- To do: After locating the line with "This screenshot has width=484, height=325." below, output it and each following line exactly, stopping after the line with "Task: Click green". No pictures.

- Supplied information:
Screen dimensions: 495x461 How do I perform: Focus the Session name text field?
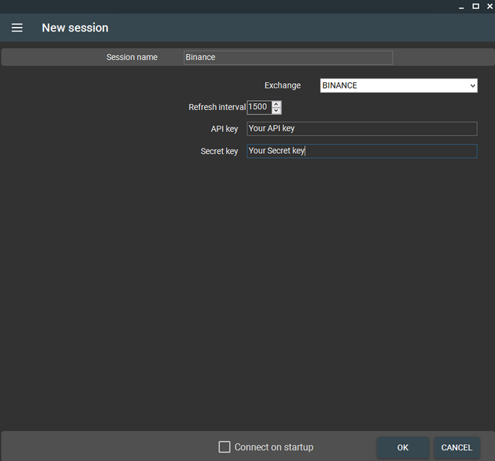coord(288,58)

...

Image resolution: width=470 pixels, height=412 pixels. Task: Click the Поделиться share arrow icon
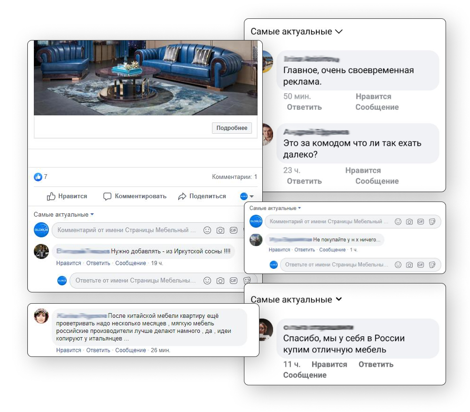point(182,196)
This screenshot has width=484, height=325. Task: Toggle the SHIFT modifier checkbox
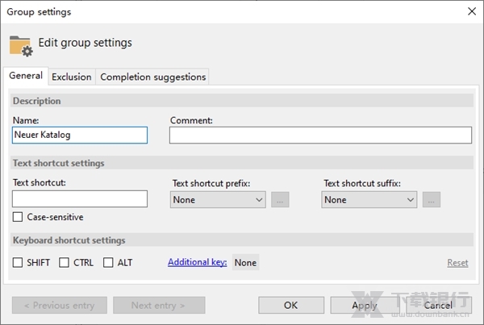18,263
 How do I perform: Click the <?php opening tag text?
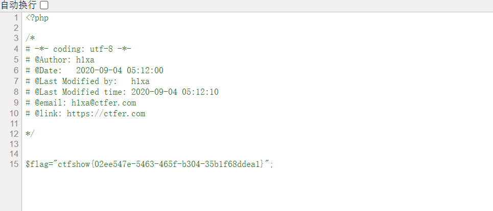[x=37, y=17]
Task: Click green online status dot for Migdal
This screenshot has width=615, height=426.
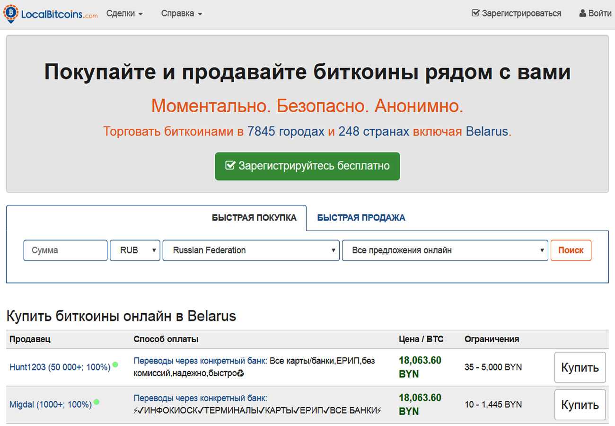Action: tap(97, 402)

---

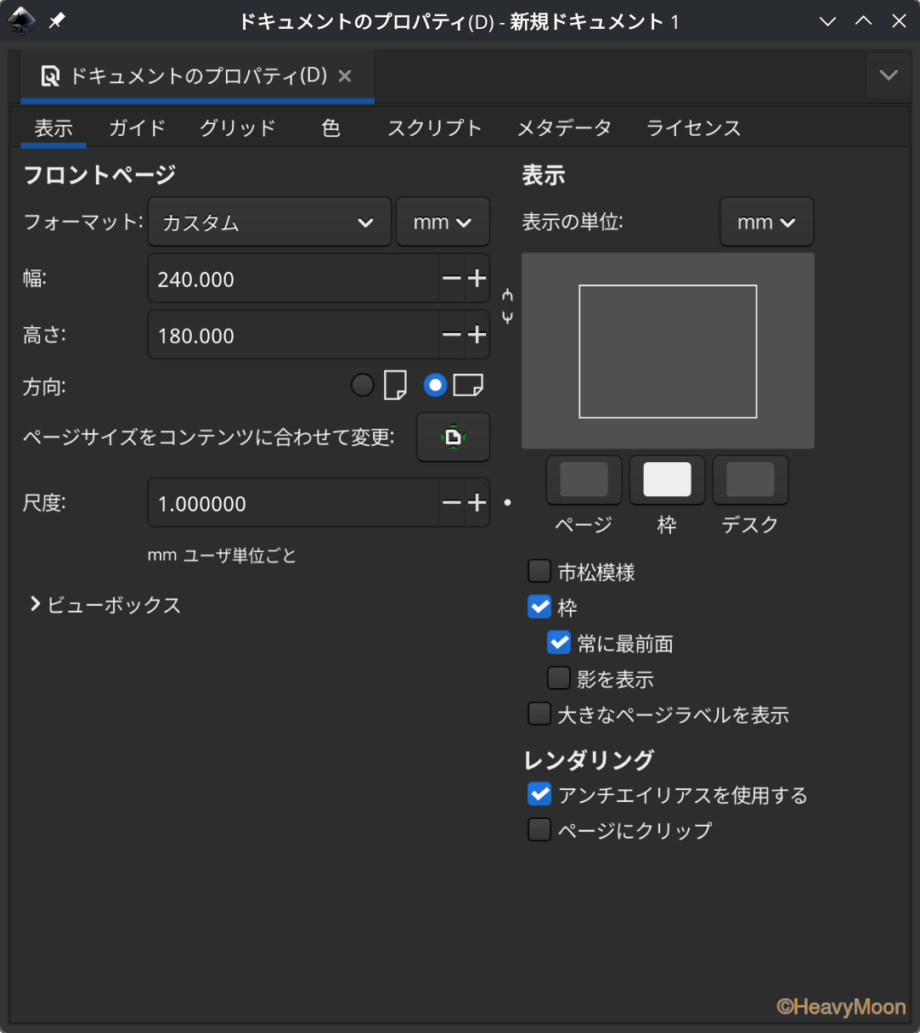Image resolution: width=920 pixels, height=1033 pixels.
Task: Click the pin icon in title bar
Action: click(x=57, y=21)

- Final answer:
This screenshot has width=484, height=325. Task: Toggle the SHIFT modifier checkbox
18,263
 How do I perform: Click the <?php opening tag text?
[x=37, y=17]
Task: Click green online status dot for Migdal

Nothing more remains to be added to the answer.